We know that for a Lebesgue measurable set $S \subseteq \mathbb{R}$, any of its translates $x+S$ for some $x \in \mathbb{R}$ is Lebesgue measurable with $m(x+S) = m(S)$. I am wondering about properties of higher-dimensional sets that follow a similar reasoning.
Set $S = [0, 1]^2 = [0, 1] \times [0, 1]$. Denote $S_y = \{x: (x, y) \in S\}$ (the part of $S$ at height $y$). My question is what happens if I translate some of these $S_y$'s? Will I still be left with a measurable set, and if so does the measure of this new set agree with the measure of the original set?

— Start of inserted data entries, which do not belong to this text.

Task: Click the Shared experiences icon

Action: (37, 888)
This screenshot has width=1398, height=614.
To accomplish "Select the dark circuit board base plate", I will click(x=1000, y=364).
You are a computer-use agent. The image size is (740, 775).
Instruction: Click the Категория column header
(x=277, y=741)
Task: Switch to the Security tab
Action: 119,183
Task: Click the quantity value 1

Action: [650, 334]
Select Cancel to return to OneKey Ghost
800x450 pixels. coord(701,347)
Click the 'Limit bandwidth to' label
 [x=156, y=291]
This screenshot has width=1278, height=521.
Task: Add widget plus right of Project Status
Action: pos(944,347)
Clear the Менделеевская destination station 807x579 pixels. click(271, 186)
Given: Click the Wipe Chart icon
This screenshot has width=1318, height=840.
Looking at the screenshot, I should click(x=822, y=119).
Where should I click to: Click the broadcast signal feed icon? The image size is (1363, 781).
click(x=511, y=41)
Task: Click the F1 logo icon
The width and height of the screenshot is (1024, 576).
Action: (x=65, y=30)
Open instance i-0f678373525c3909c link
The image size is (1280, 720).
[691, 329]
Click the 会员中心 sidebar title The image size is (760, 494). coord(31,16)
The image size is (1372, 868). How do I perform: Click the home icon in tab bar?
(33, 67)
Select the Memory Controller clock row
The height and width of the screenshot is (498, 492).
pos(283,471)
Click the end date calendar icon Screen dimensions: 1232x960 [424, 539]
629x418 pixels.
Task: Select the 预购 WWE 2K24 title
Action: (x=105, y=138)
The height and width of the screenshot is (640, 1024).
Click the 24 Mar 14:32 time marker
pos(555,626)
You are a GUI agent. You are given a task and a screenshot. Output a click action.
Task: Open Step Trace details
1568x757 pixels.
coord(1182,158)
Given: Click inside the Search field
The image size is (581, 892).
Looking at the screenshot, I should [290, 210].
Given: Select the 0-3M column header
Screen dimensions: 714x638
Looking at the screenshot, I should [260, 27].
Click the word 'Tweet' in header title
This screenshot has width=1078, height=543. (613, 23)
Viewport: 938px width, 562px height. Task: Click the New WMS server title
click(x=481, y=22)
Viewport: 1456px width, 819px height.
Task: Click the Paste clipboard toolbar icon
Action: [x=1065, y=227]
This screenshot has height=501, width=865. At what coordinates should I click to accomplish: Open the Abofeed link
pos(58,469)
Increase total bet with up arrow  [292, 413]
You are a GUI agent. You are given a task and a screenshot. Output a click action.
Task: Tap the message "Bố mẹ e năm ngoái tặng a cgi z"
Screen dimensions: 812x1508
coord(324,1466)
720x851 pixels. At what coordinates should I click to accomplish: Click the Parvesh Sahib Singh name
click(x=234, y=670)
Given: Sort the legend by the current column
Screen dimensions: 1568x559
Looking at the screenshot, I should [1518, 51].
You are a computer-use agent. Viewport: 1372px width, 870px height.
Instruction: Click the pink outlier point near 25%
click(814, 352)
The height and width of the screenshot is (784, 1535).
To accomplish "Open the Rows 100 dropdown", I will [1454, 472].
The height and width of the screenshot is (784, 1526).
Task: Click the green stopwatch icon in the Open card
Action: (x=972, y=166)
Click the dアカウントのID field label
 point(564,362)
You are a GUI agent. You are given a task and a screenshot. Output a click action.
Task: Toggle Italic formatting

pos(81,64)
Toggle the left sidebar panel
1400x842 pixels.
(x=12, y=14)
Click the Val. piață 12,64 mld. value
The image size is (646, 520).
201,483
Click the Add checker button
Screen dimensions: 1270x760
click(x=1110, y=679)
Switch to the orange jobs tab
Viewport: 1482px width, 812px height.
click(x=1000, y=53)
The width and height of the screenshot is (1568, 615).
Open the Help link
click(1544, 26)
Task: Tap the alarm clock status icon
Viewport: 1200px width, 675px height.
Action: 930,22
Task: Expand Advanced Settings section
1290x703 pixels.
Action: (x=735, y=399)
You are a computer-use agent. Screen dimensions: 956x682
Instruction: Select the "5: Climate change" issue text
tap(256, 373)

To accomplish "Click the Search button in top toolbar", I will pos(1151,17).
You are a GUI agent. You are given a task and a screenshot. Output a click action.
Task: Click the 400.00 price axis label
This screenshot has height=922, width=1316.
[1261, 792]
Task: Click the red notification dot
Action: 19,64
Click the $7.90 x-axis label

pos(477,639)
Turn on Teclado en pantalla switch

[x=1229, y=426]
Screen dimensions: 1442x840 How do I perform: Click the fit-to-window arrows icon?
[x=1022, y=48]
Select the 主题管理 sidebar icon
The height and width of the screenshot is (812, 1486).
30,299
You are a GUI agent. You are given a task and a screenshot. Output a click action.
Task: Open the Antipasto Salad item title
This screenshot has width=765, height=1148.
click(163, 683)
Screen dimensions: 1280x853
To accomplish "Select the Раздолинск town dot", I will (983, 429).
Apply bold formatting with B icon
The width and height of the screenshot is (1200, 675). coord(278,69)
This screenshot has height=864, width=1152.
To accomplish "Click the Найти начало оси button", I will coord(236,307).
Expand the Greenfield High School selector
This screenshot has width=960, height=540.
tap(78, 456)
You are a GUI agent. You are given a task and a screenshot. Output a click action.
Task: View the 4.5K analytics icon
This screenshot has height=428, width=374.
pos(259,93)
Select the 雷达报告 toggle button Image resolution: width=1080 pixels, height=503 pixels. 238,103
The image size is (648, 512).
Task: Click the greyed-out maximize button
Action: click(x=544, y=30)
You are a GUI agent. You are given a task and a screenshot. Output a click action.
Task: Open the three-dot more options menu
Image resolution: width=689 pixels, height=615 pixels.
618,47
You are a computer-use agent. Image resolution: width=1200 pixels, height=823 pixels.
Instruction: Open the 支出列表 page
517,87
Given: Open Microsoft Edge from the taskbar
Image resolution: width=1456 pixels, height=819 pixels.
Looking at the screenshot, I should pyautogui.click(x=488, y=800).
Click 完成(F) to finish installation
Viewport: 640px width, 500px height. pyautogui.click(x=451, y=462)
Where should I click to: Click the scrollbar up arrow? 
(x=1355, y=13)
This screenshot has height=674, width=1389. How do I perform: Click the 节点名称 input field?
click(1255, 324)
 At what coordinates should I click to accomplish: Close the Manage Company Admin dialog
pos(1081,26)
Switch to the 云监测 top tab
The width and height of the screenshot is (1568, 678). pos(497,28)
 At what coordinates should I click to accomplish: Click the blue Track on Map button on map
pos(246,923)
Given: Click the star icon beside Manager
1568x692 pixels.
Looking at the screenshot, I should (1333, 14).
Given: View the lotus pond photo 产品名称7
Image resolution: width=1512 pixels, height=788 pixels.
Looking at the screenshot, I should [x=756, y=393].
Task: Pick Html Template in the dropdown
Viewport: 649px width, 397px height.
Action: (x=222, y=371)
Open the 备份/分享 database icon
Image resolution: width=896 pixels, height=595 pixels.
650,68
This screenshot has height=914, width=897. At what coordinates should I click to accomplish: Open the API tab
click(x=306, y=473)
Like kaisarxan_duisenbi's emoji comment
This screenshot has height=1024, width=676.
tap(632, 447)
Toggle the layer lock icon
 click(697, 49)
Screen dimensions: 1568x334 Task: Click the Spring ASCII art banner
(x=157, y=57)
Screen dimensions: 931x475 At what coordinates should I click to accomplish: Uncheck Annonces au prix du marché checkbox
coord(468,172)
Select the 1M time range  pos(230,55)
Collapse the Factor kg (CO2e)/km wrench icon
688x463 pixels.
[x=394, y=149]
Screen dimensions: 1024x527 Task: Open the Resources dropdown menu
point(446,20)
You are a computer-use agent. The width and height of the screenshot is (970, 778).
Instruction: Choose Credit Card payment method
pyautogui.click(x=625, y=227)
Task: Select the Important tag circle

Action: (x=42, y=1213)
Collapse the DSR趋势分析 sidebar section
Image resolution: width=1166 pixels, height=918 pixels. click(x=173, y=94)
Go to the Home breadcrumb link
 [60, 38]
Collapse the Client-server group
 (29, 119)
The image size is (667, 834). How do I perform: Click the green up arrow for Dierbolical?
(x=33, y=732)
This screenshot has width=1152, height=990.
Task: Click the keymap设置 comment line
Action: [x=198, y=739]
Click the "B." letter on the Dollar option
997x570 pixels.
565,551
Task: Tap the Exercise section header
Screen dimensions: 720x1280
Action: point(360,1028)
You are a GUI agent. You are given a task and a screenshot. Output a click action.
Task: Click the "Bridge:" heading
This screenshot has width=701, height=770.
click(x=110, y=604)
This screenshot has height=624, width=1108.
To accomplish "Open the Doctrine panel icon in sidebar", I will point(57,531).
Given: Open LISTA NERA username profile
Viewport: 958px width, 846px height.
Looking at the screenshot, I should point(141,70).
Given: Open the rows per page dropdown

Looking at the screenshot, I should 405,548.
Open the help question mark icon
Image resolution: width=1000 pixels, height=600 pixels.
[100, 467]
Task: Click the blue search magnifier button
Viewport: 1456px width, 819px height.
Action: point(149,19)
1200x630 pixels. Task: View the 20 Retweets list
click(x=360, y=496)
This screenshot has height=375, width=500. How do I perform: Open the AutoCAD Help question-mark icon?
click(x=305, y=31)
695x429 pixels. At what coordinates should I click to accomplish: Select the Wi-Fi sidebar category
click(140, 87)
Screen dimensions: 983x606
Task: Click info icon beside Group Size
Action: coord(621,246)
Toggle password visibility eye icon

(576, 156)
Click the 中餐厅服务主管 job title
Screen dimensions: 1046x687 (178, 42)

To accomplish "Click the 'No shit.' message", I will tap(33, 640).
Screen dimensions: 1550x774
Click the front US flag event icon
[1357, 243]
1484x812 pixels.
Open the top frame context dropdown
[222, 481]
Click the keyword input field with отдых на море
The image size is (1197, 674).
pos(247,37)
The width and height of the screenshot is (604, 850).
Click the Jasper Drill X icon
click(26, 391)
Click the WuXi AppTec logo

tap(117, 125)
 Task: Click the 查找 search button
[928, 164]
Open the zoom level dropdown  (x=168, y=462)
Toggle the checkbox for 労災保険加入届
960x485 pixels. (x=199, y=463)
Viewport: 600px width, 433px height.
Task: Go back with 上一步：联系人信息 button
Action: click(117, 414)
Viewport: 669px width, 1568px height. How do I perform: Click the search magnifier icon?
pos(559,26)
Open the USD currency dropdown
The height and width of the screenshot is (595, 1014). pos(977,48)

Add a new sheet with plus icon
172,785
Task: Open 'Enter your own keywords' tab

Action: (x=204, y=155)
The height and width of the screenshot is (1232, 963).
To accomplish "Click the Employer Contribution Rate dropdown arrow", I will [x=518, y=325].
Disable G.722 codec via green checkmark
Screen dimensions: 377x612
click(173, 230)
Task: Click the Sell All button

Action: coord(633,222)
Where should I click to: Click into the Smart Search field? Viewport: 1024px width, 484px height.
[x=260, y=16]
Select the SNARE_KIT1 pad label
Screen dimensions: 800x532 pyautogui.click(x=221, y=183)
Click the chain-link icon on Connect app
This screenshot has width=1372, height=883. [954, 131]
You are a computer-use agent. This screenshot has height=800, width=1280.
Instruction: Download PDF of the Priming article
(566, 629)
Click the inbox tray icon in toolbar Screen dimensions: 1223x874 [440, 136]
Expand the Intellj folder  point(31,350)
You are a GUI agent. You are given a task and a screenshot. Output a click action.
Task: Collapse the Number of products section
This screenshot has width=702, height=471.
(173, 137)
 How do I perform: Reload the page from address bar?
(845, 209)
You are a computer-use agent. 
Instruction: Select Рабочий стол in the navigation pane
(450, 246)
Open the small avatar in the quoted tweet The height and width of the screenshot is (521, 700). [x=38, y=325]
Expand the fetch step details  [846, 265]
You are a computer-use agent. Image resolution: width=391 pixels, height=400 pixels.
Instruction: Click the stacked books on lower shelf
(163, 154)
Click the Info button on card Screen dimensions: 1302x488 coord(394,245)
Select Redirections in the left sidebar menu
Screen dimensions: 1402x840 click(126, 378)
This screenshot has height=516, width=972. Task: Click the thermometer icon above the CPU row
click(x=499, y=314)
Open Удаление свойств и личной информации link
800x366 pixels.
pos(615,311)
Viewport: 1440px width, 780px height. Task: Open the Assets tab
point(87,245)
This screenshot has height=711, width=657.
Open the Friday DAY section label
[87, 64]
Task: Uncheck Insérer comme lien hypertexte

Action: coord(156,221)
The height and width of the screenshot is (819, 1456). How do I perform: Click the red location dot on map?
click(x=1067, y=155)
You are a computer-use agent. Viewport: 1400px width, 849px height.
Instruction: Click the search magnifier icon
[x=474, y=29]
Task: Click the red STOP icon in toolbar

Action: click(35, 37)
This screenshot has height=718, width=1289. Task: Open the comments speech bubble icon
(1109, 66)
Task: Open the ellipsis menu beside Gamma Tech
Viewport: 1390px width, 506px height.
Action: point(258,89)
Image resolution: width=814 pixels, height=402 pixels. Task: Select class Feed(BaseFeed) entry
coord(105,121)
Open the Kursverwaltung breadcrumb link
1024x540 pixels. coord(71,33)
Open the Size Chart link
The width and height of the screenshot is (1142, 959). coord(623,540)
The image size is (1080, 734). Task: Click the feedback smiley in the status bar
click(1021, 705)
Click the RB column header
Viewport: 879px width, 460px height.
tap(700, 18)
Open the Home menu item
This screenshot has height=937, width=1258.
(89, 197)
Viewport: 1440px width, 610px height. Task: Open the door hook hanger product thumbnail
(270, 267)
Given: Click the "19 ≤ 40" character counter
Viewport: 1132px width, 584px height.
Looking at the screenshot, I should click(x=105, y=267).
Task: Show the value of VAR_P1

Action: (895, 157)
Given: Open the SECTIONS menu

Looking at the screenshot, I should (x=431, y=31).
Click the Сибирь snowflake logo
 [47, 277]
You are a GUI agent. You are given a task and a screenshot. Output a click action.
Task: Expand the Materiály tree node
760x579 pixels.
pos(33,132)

To be explicit, I mean what happens if we take $$T = \left(S \setminus\bigcup_{y}(S_y \times\{y\})\right) \cup \bigcup_{y}((S_y + t_y) \times \{y\}),$$ where the union is taking over some set of $y$'s, will this set be measurable? Of course if we take the union over a set of measure $0$ then both questions have an answer of yes. Additionally, if we translate the whole set $S$, then of course both answers still have a positive answer of yes. However how about in other cases? It seems to me that one could produce a non-measurable set this way. Are there any examples anyone knows of?